Eğitim, bireyin bilgisi, kültür seviyesinin artması; toplumun gelişmesi ve ilerlemesinin önemli bir araçtır. Günümüzde eğitimde okulların yanında TV,  bilgisayar, internet gibi teknolojilerden de faydalanılmaya çalışılmaktadır. Eğitim ve bilgi dünyası, yaygınlaşarak toplumun tamamını içine alacak şekilde genişlemiş ve sürekli ilerleme içindedir (Çavdarcı 2002: 95-100).

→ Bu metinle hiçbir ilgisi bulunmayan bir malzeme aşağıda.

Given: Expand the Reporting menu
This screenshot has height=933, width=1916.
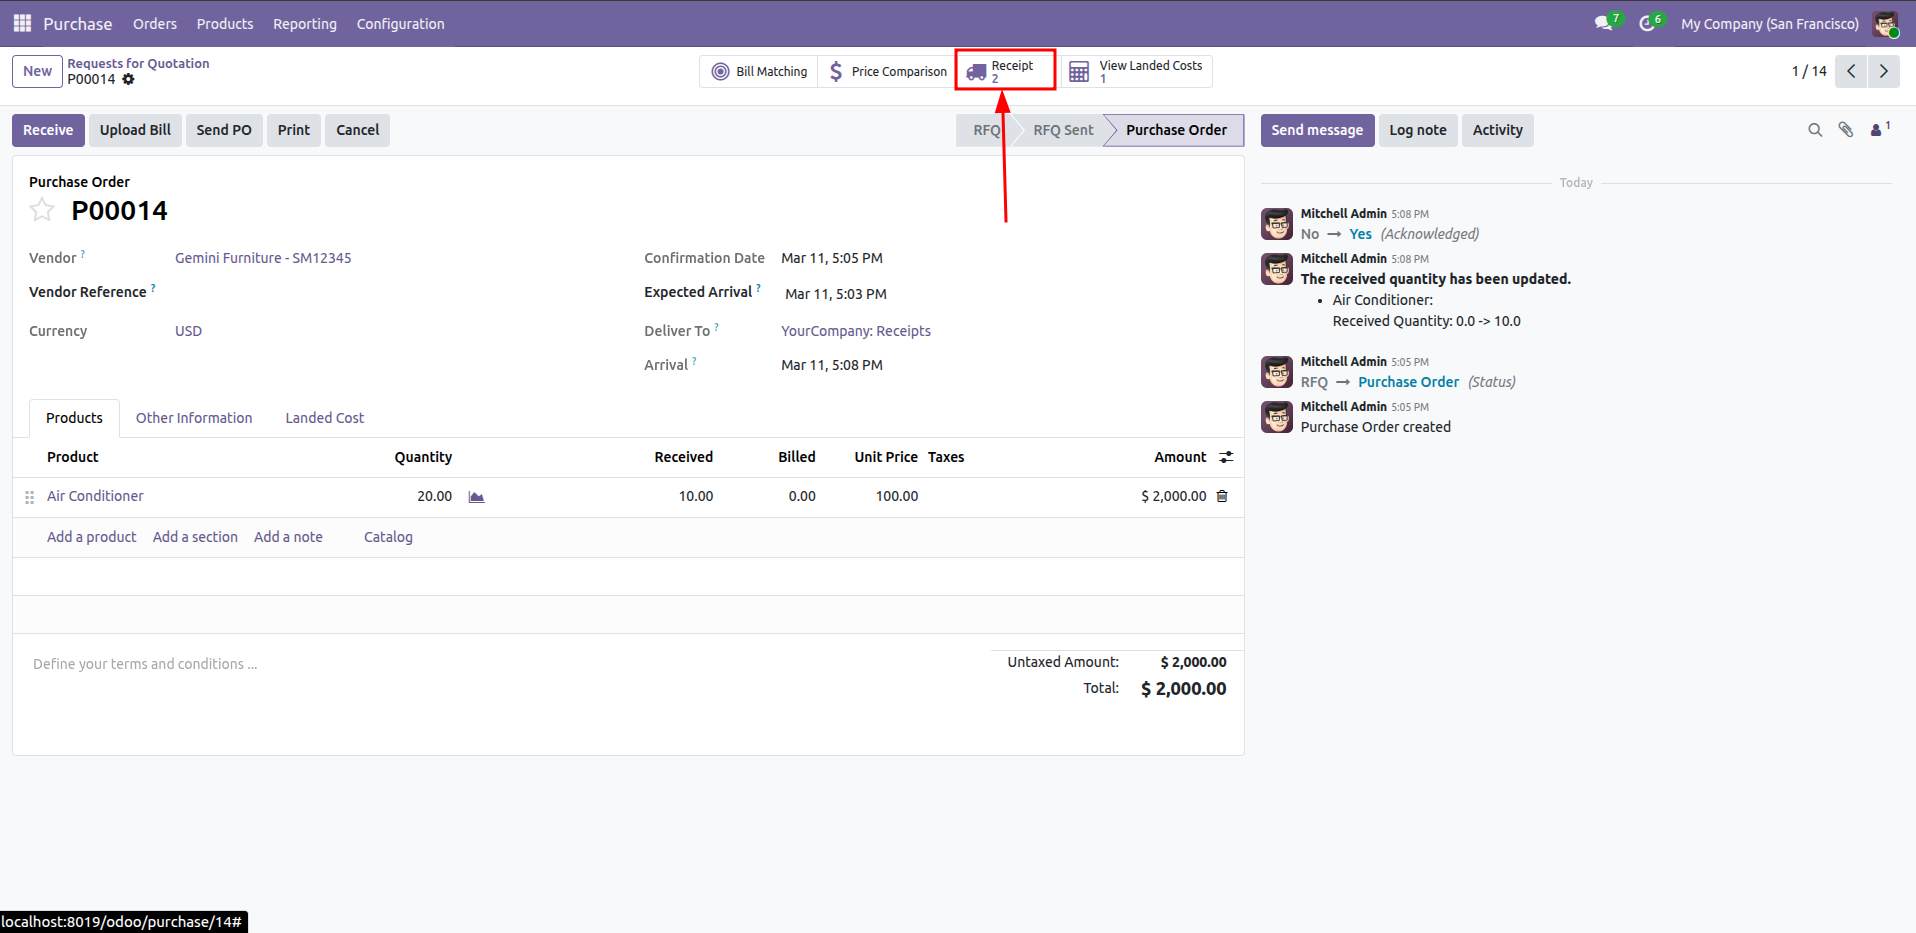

Televizyon geniş kitlelere ulaşmasından dolayı iyi bir eğitim aracı olarak kullanılabilir. Teknolojik gelişmeler hakkında bilgilendirmeler; çiftçiye tarımsal alanda ki yeniliklerin aktarılması; çeşitli bilgilendirme programlarıyla toplumun eğitim ve kültür seviyesi giderek artacaktır (Cebeci, 1992: 62-63).

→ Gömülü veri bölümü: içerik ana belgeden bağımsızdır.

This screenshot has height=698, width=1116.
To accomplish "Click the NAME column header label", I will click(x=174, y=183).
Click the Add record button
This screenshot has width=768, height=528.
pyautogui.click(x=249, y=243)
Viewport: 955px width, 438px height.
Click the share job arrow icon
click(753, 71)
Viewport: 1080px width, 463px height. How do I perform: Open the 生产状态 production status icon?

Bunun yanında çocukların ders çalışacakları zamanı televizyon başında geçirmeleri ile ilgili araştırmalarda yapılmıştır. Kanada da yapılan bir araştırmada televizyonun kelime haznesi genel kültür yönünde olumlu; matematik, kitap okuma yönünde ise olumsuz etki yaptığı sonucuna ulaşılmıştır (Batmaz & Aksoy, 1995: 33).

Televizyonun zaman kullanımını olumsuz etkilediği için kitap okumanın önünde ki büyük engellerdendir. Türkiye’de kitap okunabilecek saatler televizyon izlemeye tercih edilmektedir (Anadol, 1992: 102).

C.6 Mahremiyet İhlali

Televizyonlar evlerin oturma odasına kurulmuş birer sahnedir. Bu sahnenin yöneticileri ise özel kanallardır. Özel kanalların yayınlarıyla evlerimizin içerisine istemediğimi kişiler de rahatlıkla gelmektedir. ABD’de zencilerin başrolde olduğu Julia dizinin yapımcısına beyazlar tarafından birçok şikâyet mektubu gitmiş, “mahallemizden uzak tuttuğumuz zencileri, mahremiyetimize alıyoruz.” Şeklinde tepkiler oluşmuştur. Bu durum televizyonların “mahremiyet ihlali” yaptığının bir kanıtıdır (Morley & Robins, 1997: 177-178).

            Diğer bir mahremiyet ihlali ise ünlülerin hayatlarının ekranlara getirilerek özel hayatın gizliliğinin ihlal edilmesidir. Ünlülerin arasında bu tür programlarla kendi reklamlarını yaptıklarını da düşünenler vardır. Ancak bu durum ‘Medya Etiğine’ ters düşmektedir (Kalaycı, 2010:227-232).

D. Sonuç

            Medya küreselleşen dünya ile birlikte yerelden uluslararası boyuta geçmiştir. Yerel medya ulusun değerlerine hizmet ederken, küresel medya ya da yeni medya düzeni kar ve rekabet mantığıyla çalışmakta kültürel değerlere katkı sağlamaktan ziyade önünde engel olarak algılamaktadır. Yeni medya düzeniyle Dünya “Küresel Bir Köy” haline gelmiş ve “Televizyon Coğrafyası” oluşmuştur. Medyanın yapısı ve içeriği de bu doğrultuda yapılanmıştır. Yayınlar izlenme oranlarına göre şekillenmekte, yayınların toplumun değerlerine uygun olmasından ziyade daha çok neyin izlenme amacı güdülmektedir.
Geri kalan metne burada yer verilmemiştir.